1 lb. of beans, including Black, Red, Garbanzo, Baby Limas, Pinto, Black-eyed, Lentils, Split Peas, and Barley.

Wash and drain bean mix. Add water to cover and 1 tsp. salt. Let it stand overnight.

Drain and add:
3 quarts water
Bouquet Garni or 2 Bay leaves
Soup bone or Ham Hock

Simmer for 3 hours covered.

Add:
2 lbs tomatoes, peeled, seeded and chopped
2 medium onions, chopped
2 cloves garlic, minced
6 stalks celery and leaves, chopped
1 green pepper, seeded and chopped
1 tsp. salt or to taste
1/2 tsp, red pepper or to taste

Simmer 1-1/2 hours uncovered.

Add:
1/2-1 lb smoked link sausage, or smoked turkey sausage, or canned ham, chopped.
4-5 slices raw bacon, chopped
Several pieces of raw chicken
1 Serrano pepper, seeded and chopped

Simmer until chicken is tender, remove bones and return to soup.

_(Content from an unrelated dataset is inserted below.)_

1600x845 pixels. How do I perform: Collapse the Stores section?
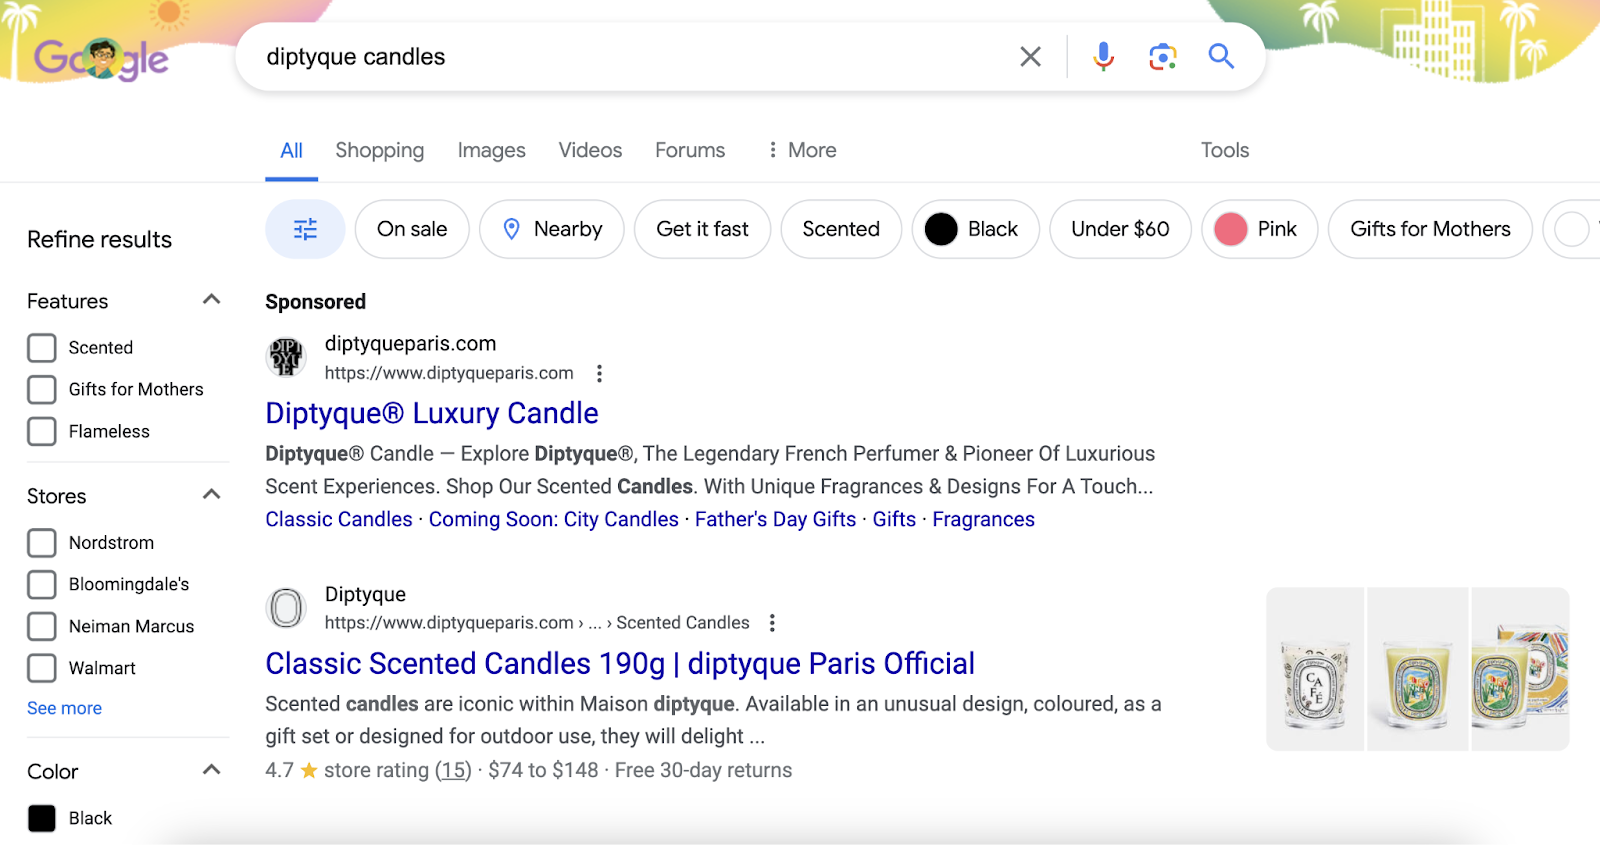(x=211, y=493)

Before serving, add a handful of fresh parsley, chopped.

Makes 6 quarts and freezes well. Serve with hot bread.

pomtzu
01-19-2011, 05:16 AM
That sounds really good.

And yes - simmer bones and beans together.

Randi
01-19-2011, 05:36 AM
Thanks, I'll put the beans in. :) I just never thought they should cook that long.

pomtzu
01-19-2011, 05:59 AM
Thanks, I'll put the beans in. :) I just never thought they should cook that long.

That does seems a little long to me too - especially if soaking overnight. I personally wouldn't soak for more than a couple of hours if you'll be cooking for 3 hours. Or if you do soak overnight - then cut down simmer time to closer to 2 hours. With so many different kinds of beans in that recipe too, each probably has a different ideal cooking time, so you just kind of have to average it out.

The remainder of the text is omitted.